Our co-editorship is a collaboration with equal division of tasks and all decisions of a joint nature. For volume one, we list our names alphabetically and will rotate the order in each subsequent volume. Our editorial is also a collaboration with Deborah Smith-Shank’s words of her specific experiences in purple font and Karen Keifer-Boyd’s words in green font. Where we desire to diffuse to whom the text belongs we use black font. The ease of color text and more importantly images in color, and in inserting hyperlinks, video, and podcasts is a hallmark of online journals. One of our goals is to push this potential of multimedia in online publishing as we have begun with the video clips from the films of a German feminist filmmaker, Ula Stöckl, analyzed in Claudia Schippert’s article.
Our second goal with the journal is to further its accessibility and inclusion of international perspectives. In this volume, Kryssi Staikidis provides us with perspectives of Mayan women artists. Miwon Choe explores her Korean family history and tells a personal and traumatic story of her great aunt, a remarkable artist and woman. Marissa McClure Vollrath, Linda Hoeptner-Poling, Viki D. Thompson Wylder, and John Warren Oakes provide different generational perspectives in the United States from young girls of contemporary times, to an art educator and artist who began their careers at the forming of second wave feminism, and going further back to the impact of the 1940s GI Bill on the education of women artists. In future issues, we hope to have several articles in more than one language so that readers can select their most comfortable language for reading the article. Reviewing, revisions, and editing will still be first completed in English prior to the translation.

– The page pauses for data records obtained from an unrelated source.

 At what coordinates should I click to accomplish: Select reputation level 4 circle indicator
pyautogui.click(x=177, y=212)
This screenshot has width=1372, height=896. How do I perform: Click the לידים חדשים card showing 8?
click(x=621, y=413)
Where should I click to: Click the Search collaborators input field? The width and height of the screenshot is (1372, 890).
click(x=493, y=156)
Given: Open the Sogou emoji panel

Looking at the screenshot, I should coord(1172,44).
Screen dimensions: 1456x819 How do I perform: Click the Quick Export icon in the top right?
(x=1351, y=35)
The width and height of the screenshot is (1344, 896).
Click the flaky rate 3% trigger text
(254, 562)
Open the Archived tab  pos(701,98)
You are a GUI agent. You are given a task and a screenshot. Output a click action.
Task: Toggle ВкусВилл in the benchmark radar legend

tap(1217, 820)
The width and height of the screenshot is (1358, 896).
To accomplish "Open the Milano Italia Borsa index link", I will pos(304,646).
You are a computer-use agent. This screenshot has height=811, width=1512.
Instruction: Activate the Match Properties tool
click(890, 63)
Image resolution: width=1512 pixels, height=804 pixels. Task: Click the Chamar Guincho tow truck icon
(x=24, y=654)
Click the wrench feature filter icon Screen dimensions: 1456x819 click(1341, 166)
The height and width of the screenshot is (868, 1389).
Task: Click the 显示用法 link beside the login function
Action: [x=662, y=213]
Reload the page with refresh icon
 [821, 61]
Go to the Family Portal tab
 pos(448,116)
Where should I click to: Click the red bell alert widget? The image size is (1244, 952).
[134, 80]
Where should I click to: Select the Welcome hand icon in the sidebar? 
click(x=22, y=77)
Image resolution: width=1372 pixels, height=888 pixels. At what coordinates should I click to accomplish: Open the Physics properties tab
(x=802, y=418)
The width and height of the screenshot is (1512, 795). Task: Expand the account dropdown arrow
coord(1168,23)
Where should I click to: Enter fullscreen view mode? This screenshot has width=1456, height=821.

A third goal is to introduce artists and art that concern visual culture and gender, and further to have the art essay section serve as a site that encourages diverse styles and voices. Our inaugural volume begins this endeavor with the passionate perspectives of Future Akins-Tillett, K. B. Basseches, Barbara Bickel, and Cory W. Peeke. Cory Peeke’s art essay begins to erode the absence of publications that recognize the work and ideas of gay, lesbian, and transgendered artists and writers.